BIOGRAPHY

Tom Wesselmann was born in Cincinnati, Ohio, on the 23rd of February 1931. He attended Hiram College in Ohio from 1949 to 1951 before entering the University of Cincinnati. In 1953 his studies were interrupted by a two-year enlistment in the army, during which time he began drawing cartoons. He returned to the university in 1954 and received a bachelor’s degree in psychology in 1956; during this time, he decided to pursue a career in cartooning and so he enrolled at the Art Academy of Cincinnati. After graduation he moved to New York City, where he was accepted into the Cooper Union and where his focus shifted dramatically to fine art.

Wesselmann became one of the leading American Pop artists of the 1960’s, rejecting the abstract expressionism in favor of the classical representations of the nude, still life, and landscape. He created collages and assemblages incorporating everyday objects and advertising ephemera in an effort to make images as powerful as the abstract expressionism he admired. He is perhaps best known for his Great American Nude series with their fat forms and intense colors.

In the 1970’s, Wesselmann continued to explore the ideas and media which had preoccupied him during the Sixties.
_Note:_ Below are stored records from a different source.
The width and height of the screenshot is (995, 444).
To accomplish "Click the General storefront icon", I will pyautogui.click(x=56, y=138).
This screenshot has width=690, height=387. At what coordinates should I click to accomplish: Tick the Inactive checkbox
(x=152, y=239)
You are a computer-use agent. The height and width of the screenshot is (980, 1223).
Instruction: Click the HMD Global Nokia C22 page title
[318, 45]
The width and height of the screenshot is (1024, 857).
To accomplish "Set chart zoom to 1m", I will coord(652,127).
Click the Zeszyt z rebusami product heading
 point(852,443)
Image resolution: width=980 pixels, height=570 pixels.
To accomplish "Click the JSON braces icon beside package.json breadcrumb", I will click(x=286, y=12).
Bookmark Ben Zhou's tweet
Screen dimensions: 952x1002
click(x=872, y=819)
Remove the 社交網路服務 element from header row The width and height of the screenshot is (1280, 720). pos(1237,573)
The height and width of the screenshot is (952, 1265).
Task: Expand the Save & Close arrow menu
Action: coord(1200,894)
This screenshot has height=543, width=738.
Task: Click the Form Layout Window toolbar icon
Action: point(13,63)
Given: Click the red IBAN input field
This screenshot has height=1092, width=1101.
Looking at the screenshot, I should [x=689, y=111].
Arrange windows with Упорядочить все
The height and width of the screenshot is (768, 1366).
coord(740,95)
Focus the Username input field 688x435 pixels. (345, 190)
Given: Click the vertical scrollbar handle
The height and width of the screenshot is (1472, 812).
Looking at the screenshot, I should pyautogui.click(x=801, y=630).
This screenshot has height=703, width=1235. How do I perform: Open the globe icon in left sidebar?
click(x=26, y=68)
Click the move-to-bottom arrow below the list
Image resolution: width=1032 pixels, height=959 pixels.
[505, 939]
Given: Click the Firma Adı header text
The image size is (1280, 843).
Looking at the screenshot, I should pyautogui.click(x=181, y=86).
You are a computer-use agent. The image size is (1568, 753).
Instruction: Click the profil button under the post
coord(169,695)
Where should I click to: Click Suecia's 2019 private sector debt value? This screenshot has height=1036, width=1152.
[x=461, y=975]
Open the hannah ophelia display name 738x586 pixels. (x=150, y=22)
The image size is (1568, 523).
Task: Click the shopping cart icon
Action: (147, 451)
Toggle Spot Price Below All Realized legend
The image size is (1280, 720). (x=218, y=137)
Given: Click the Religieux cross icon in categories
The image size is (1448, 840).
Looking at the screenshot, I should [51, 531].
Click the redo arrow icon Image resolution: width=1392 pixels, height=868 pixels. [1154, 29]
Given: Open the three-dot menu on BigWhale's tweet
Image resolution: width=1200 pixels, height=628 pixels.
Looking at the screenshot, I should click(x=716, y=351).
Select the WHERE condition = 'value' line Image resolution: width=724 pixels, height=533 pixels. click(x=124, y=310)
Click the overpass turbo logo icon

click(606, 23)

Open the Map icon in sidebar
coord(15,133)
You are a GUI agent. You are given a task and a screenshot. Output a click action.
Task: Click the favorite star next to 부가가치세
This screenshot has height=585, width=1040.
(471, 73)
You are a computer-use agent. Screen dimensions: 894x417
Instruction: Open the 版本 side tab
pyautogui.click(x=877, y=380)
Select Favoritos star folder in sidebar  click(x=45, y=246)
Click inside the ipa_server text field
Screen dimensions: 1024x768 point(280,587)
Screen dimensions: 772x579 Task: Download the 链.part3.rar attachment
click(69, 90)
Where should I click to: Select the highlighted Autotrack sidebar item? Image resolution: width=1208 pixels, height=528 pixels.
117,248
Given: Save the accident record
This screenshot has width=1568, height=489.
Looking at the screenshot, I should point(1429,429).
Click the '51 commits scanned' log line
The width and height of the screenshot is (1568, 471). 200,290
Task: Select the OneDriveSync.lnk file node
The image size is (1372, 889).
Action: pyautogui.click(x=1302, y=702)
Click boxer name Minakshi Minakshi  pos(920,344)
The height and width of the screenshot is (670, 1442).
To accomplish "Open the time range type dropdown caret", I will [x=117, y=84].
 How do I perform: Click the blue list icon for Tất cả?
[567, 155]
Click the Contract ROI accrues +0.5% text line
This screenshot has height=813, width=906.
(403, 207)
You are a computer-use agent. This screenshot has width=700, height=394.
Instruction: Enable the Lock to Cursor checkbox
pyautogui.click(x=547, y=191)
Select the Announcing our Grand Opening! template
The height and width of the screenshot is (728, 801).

Most significantly, his large Standing Still Life series, composed of free-standing shaped canvases, showed small intimate objects on a grand scale. In 1980, Wesselmann, using the pseudonym Slim Stealingworth, wrote an autobiography documenting the evolution of his artistic work. He continued exploring shaped canvases and began creating his works in metal. He instigated the development of a laser-cutting application, which would allow him to make a faithful translation of his drawings in cut-out metal. The 1990s and early 2000s saw the artist expanding on these themes, creating abstract three-dimensional images that he described as “going back to what I had desperately been aiming for in 1959”.

Wesselmann worked in New York City for more than four decades. He lived in New York City with his wife, Claire, daughter Jenny and Kate and son Lane. He died there on December 17, 2004.